(Data items)
*** Block opens ***

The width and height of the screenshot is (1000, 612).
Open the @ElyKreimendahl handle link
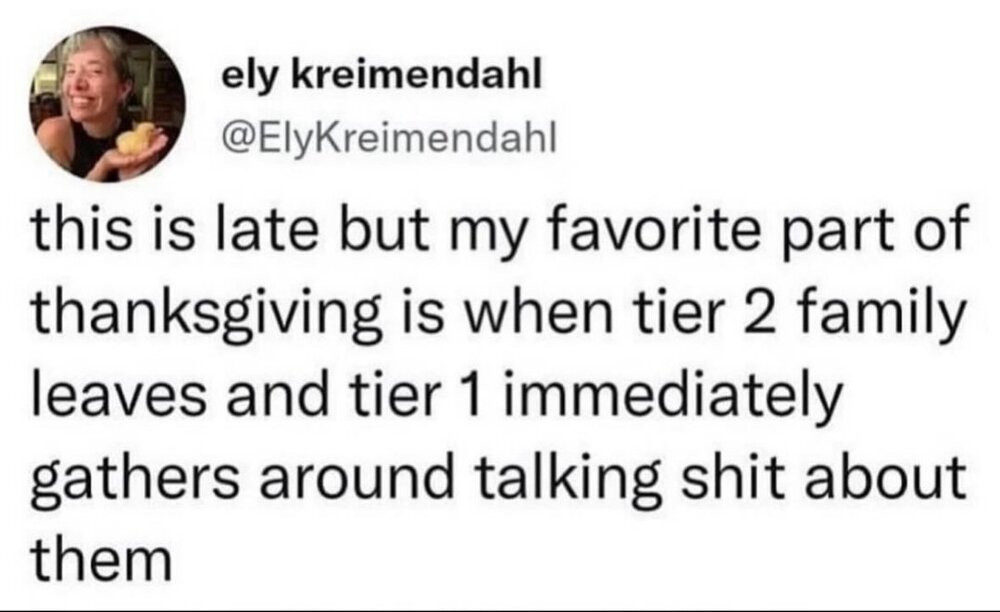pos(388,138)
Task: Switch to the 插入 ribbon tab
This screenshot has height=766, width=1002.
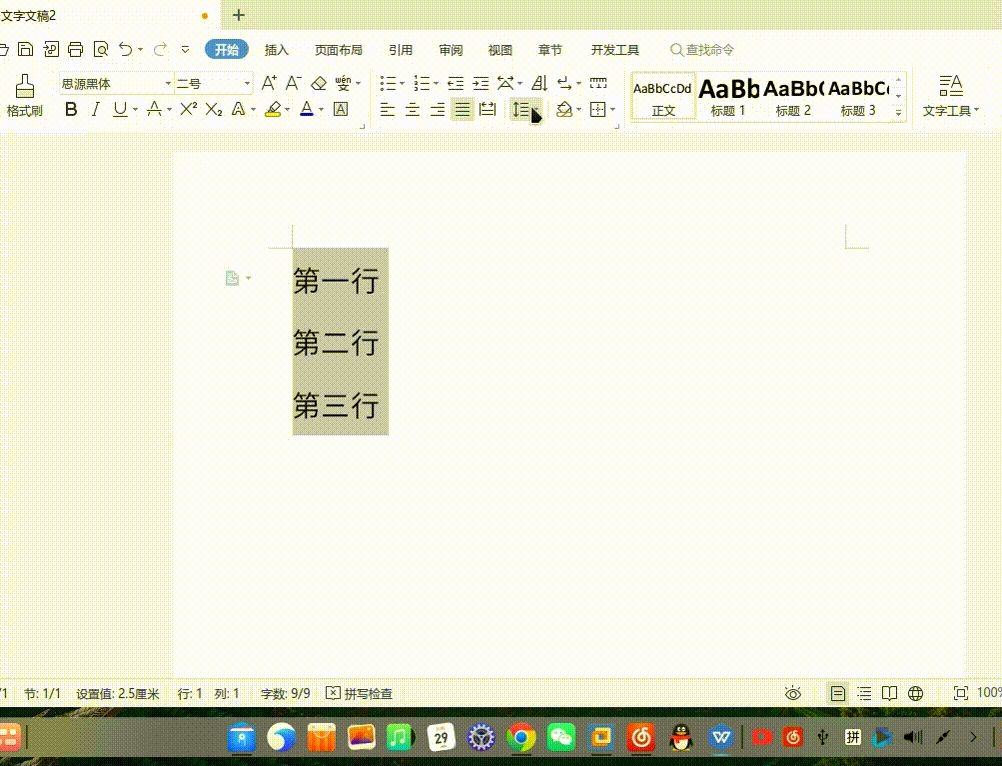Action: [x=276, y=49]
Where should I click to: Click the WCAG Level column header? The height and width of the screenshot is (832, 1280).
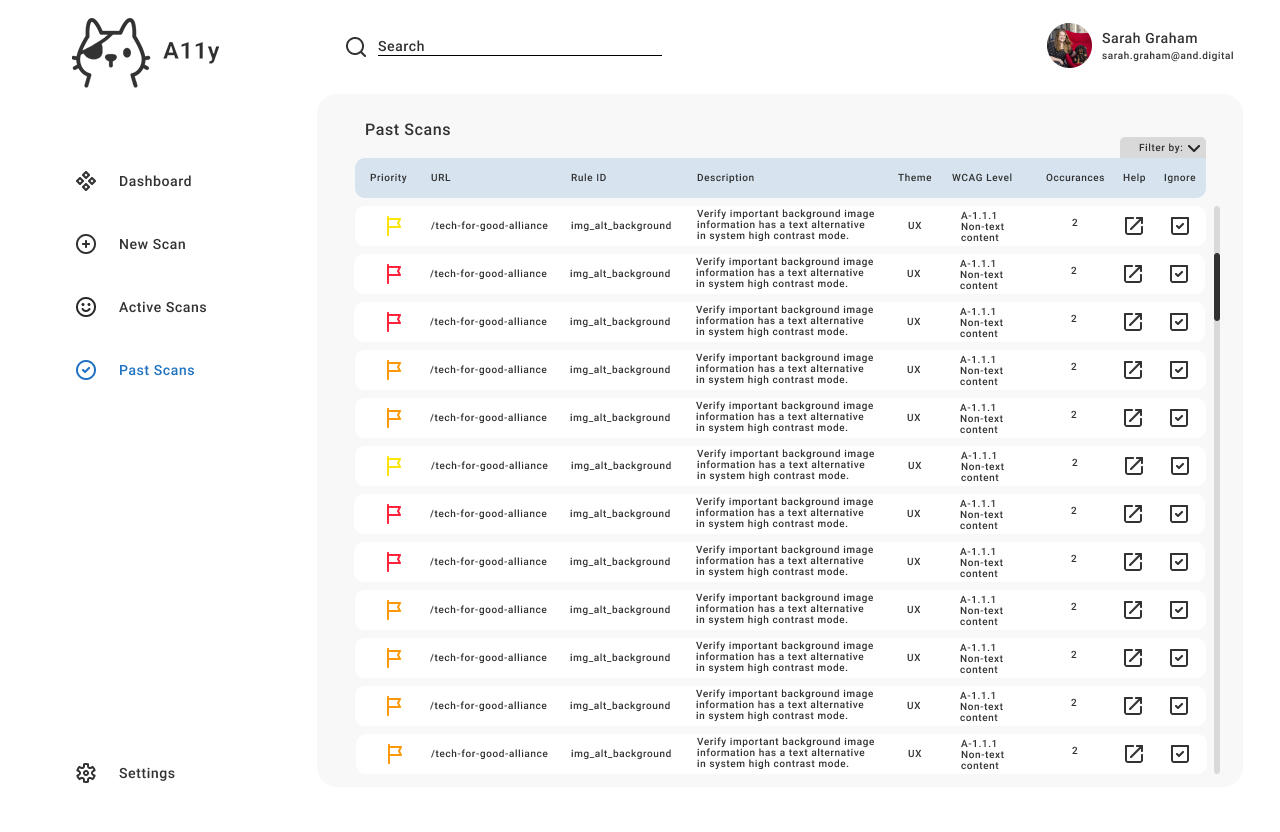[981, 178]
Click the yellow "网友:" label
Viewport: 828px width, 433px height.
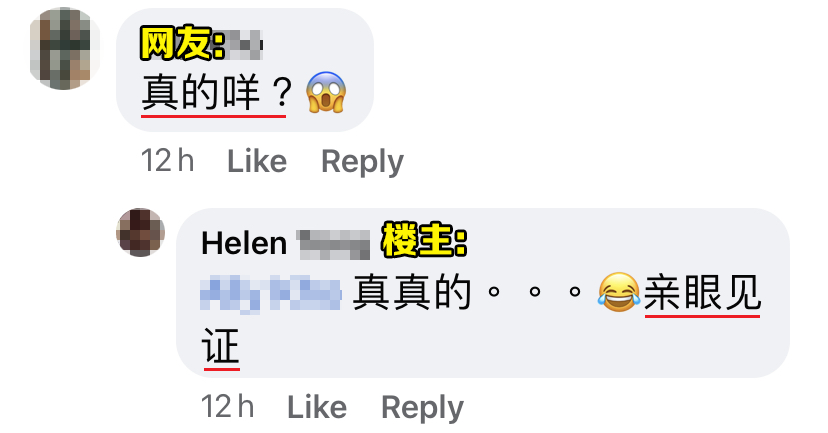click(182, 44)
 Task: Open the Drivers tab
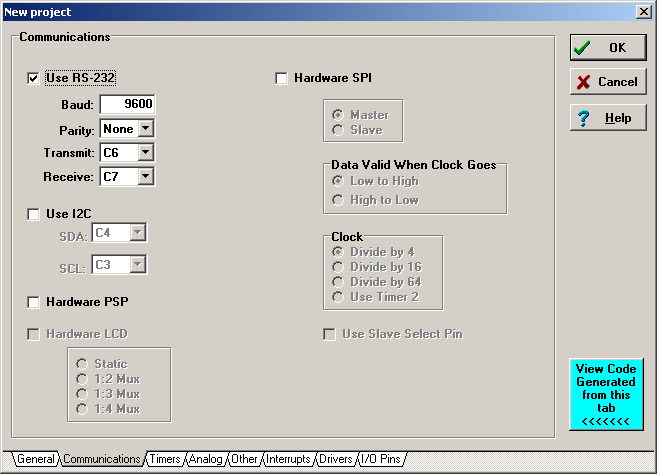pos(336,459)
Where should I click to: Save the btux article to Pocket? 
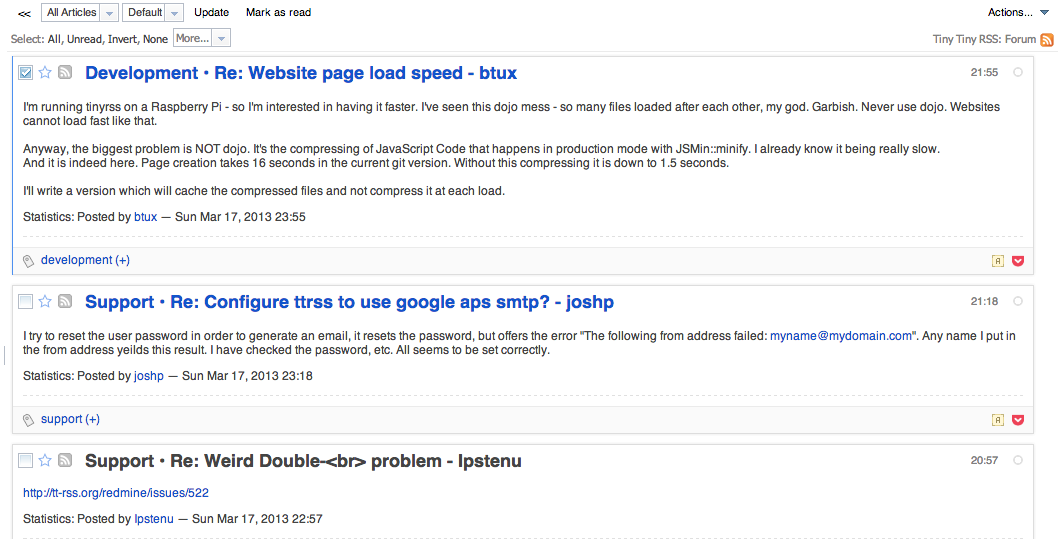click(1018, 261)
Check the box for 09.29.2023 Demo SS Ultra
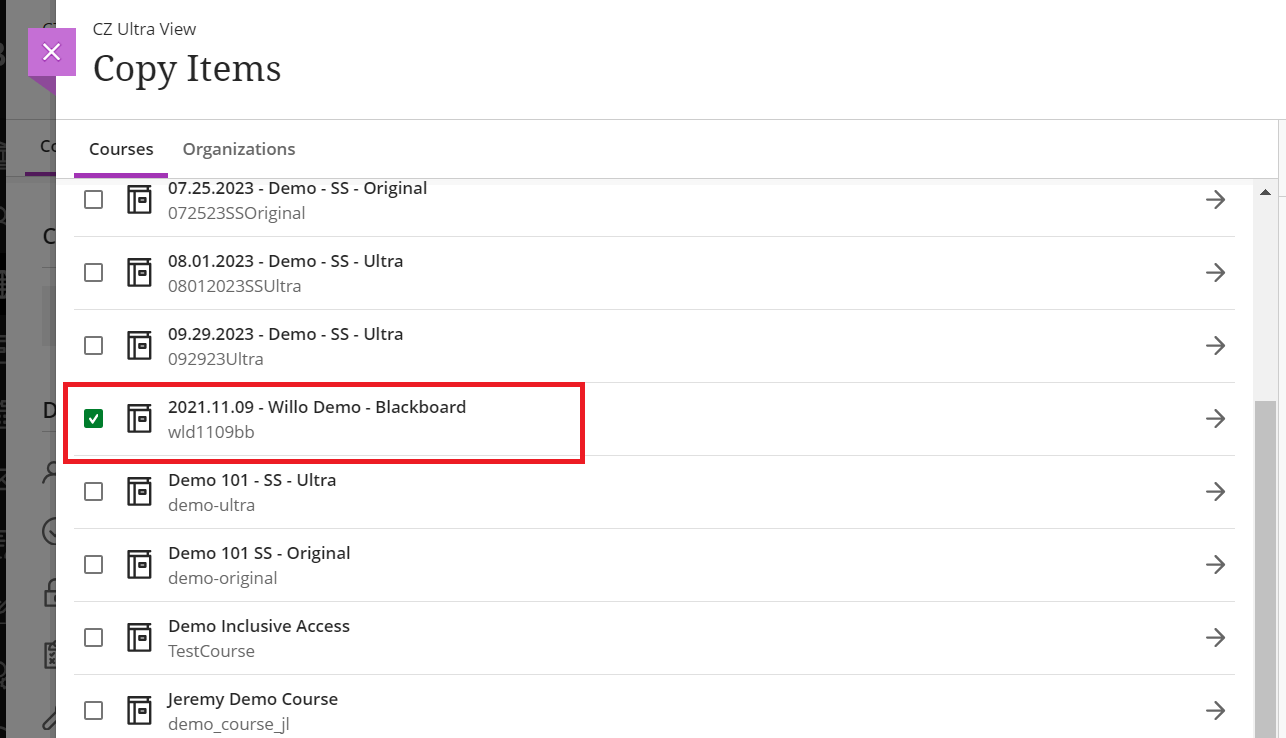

*** Block closes ***

- TASK PROMPT -
With the pictures left out, please output each line from the one containing "Where should I click to: Save" through the end of the entries, exactly as it is.

- TASK SOLUTION -
Where should I click to: Save the btux article to Pocket? 
click(1018, 261)
Check the box for 09.29.2023 Demo SS Ultra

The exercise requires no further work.